Again, I would hope that isn't the case - that there is no immunity to this virus - as it would eventually infect everyone and we would all die, unless a vaccine was developed.  But aren't vaccines designed to cause your body to develop antibodies?  If there is no natural immunity to this virus, I am not sure how you can create an artificial one.

But again, I suspect that it will not come to that.   In any population distribution, there are some sort of survival rates.  Yes, a comet or asteroid wiped out the dinosaurs.  Yet dinosaurs exist today - and not just in Jurassic Park.  They visit my bird feeder and they swim - as alligators - in our ponds.   It is just that not all the dinosaurs survived.  And meanwhile, those oddball furry mammals discovered they could prosper in this cold, new world.  This virus, of course, is hardly on the level of a comet or asteroid - it seems poised to let most of us survive.

We'll just have to wait and see what happens.  Myself, I guess I am an optimist - but then again, it is a lot easier to be an optimist when you don't watch television, particularly Fox News.   YouTube has been pushing "CoVid Reports" including snippets from "the evening news" and we had to laugh out loud at how useless and uninformative it was.  Some chesty blond starts off with some vague and unsupported alarming statements, who then cuts to a "reporter in the field" who is wearing an N-95 mask, even though he is at least a dozen yards away from any other living person (or dead one, for that matter).  The only thing we took away from it was a sense of dread

People say to me, "how can you stay informed, if you don't watch the news!"   And I reply to them, "How do you stay informed watching it?"   22-minutes of repetitive snippets isn't telling you much of anything, particularly when so much of it is biased and slanted left or rightward depending on which channel you watch.   I stay informed by reading my blog.  Genius stuff, there!

Lesson learned - never open Pandora's box of depression, a.k.a., the television.   The "depression box" I have called it, because television watchers are depressed people, and depressed people make excellent consumers.  The networks just have to figure out how to get you to lease a spanking-new SUV during the pandemic, or they are going to lose ad revenue.  What's the point of advertising on television if television isn't going to groom a generation of depressed customers for you?  Let's face it, these syrupy-sweet "we're all in this together" ads can only go on for so long.

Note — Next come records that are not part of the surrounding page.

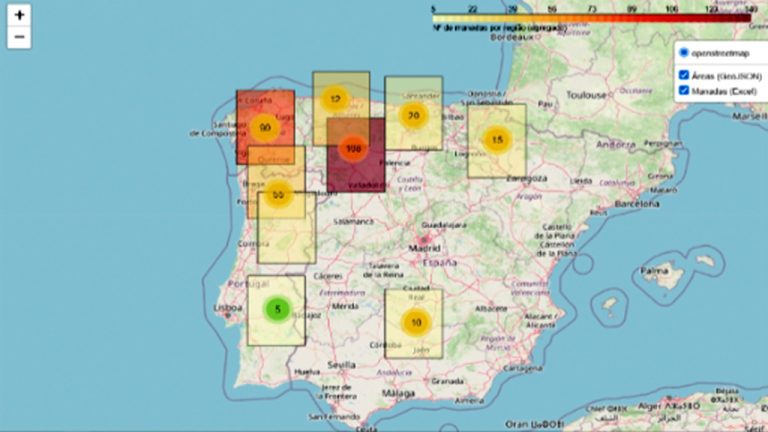Select the openstreetmap base layer radio button
768x432 pixels.
click(683, 52)
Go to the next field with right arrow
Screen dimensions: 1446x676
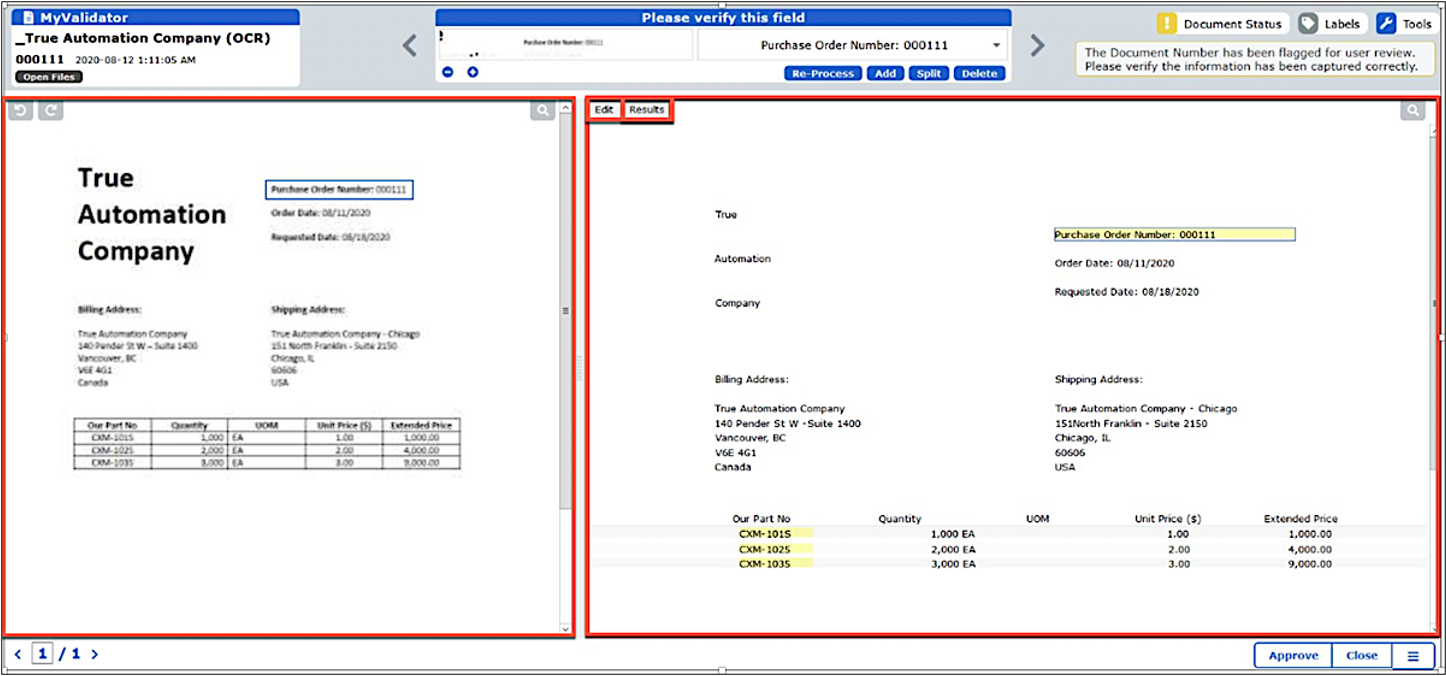1037,46
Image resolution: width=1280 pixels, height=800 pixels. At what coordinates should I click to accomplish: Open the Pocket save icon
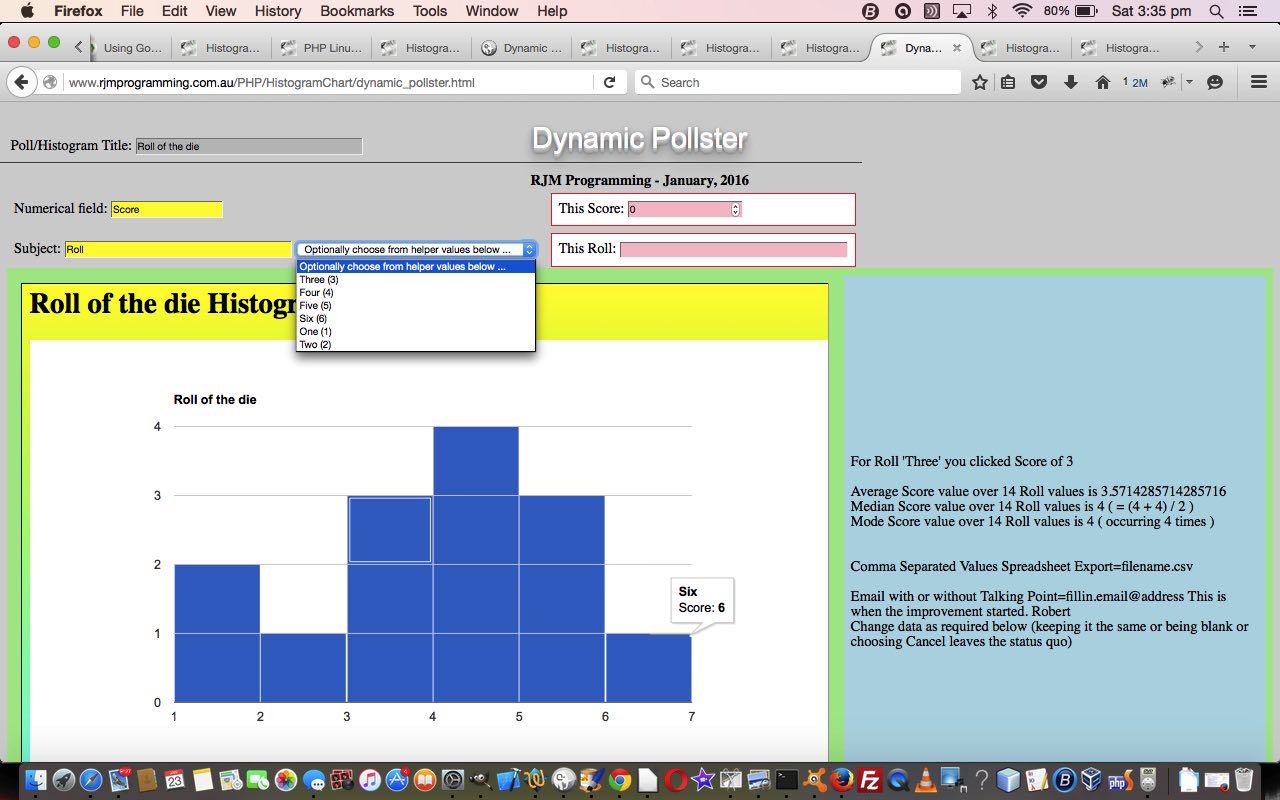tap(1039, 82)
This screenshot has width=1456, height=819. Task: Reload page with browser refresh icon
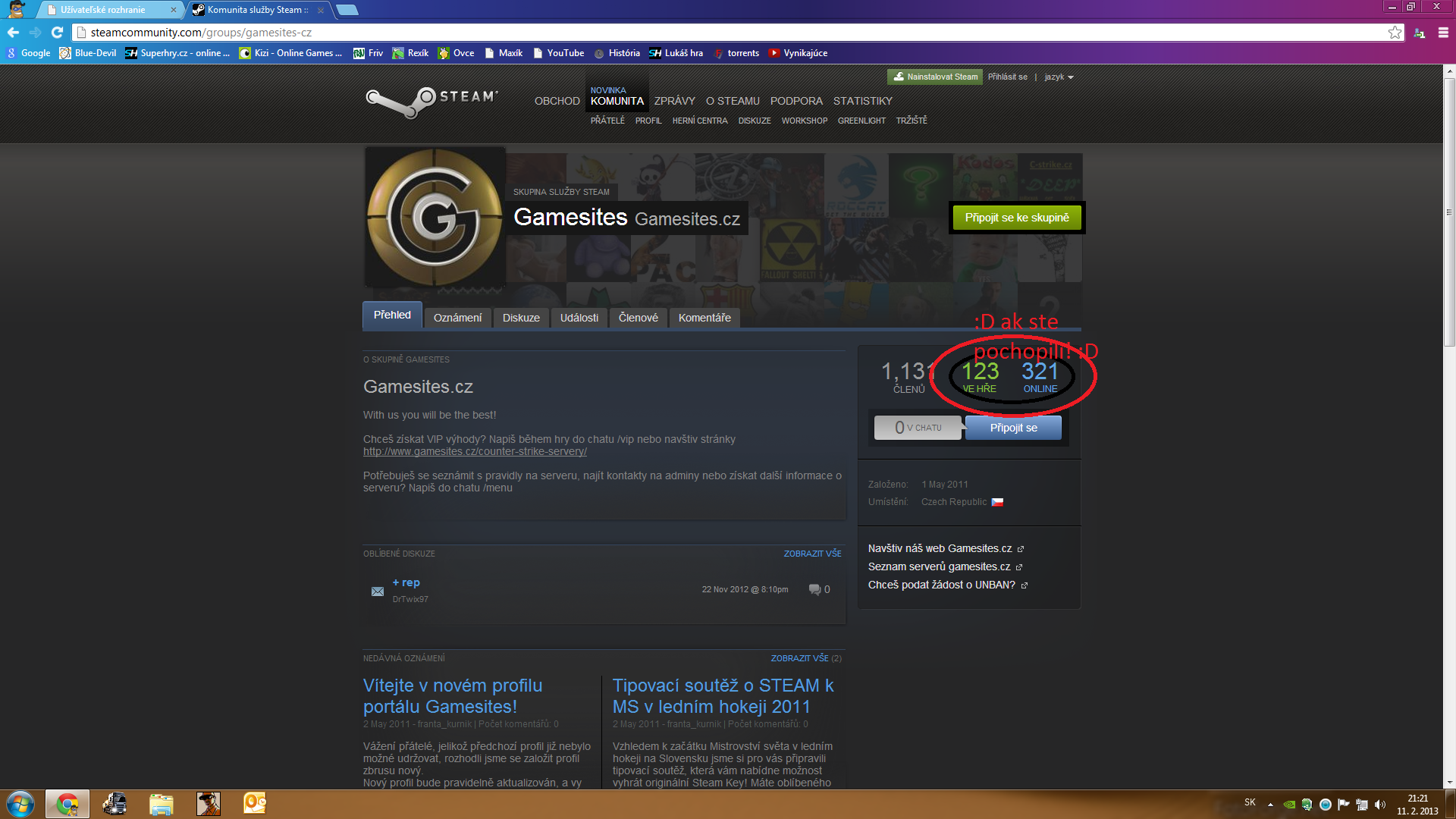tap(57, 32)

Meanwhile, good news, such as it is, is ignored by the media, for the most part.  We'll see what happens in the next few weeks.  Eventually, if the death rate drops far enough, the media will have to notice - and of course, people will use this as an excuse for unwarranted euphoria and jump into a swimming pool together in the Ozarks.

Oh, well.  Protect yourself, do what you can, and hope Darwin takes out the idiots.   It could improve the breed.   It was either this, or another World War.  Mankind needs periodic pruning.